そこで、前向きに検討したいのがもうひとつの「加速主義」である。

すなわち、時代の変化や技術の進歩によってやがては来るだろうと予想される社会のあり方を、先取りして実現してしまう。起こるであろうことを積極的に起こしてしまう。そのような、あくまでもポジティブな「加速主義」を考えたいのである。

これまで気づかなかった在宅勤務のメリット

例えば、今回の事態で、在宅勤務、テレワークが拡大している。会議も、「ズーム」などのアプリ、ネット上のサイトを使って遠隔で済ますということが多くなっている。

従来、働き方の多様化やワークライフバランスという視点から、テレワークのような新しい仕事のあり方は推進が求められてきた。しかし、実際には変化は遅々として進まなかった。

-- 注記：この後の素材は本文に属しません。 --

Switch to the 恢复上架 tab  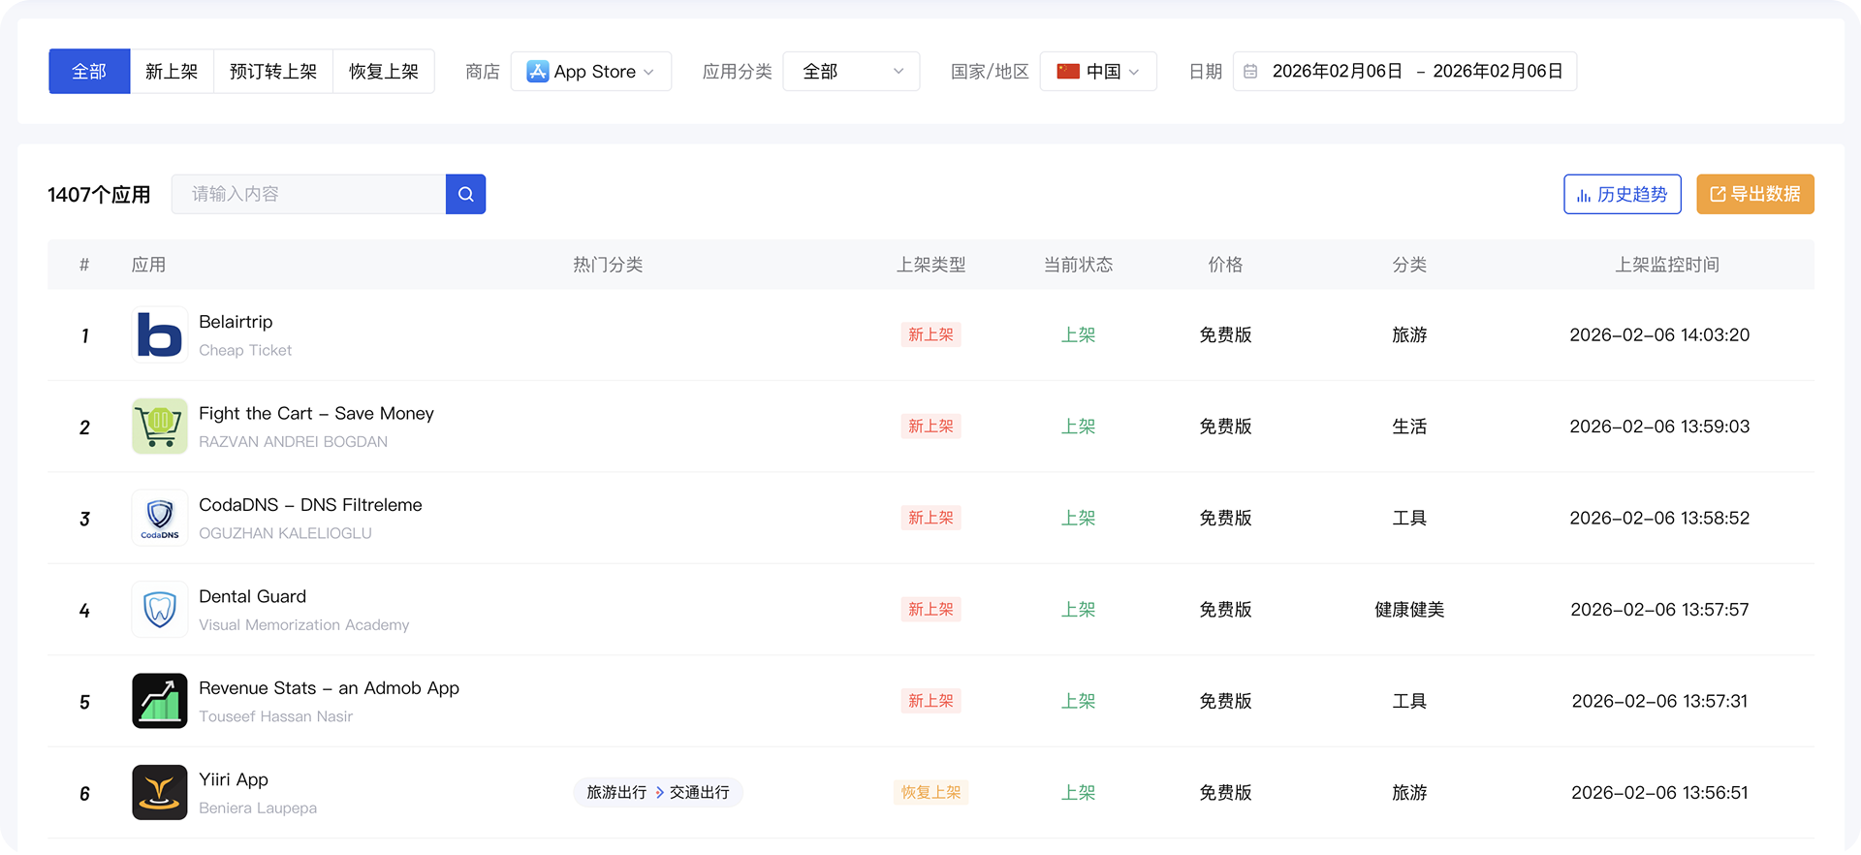tap(384, 72)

新型コロナウイルスの感染防止という止むに止まれぬ時代の要請で、今まで進まなかった変化が一挙に進んでいる。そのことで、これまで気づかなかった在宅勤務のメリットや、必要な工夫に多くの人が目覚め始めている。

人間の脳は、抽象的な可能性としてはわかっていても、現実のものとして体験しないとなかなか身体性の面で腑に落ちないものである。体で納得しないと、社会に浸透しない。その意味で、今回の危機は、新しい働き方が日本に広まるきっかけになるだろう。

教育においても、休校が続く中、オンライン授業やデジタル教材の共有、先生と生徒、生徒同士の議論や共同作業など、新しい学び方が一気に広がっている。

100年に1度の感染症の危機で、やがては訪れるだろうと言われてきた変化が加速して起こる。このような「加速主義」は歓迎したい。

時間の動きを早めることで、ピンチをチャンスに変える。危機をできるだけ前向きに乗り越えたいものだ。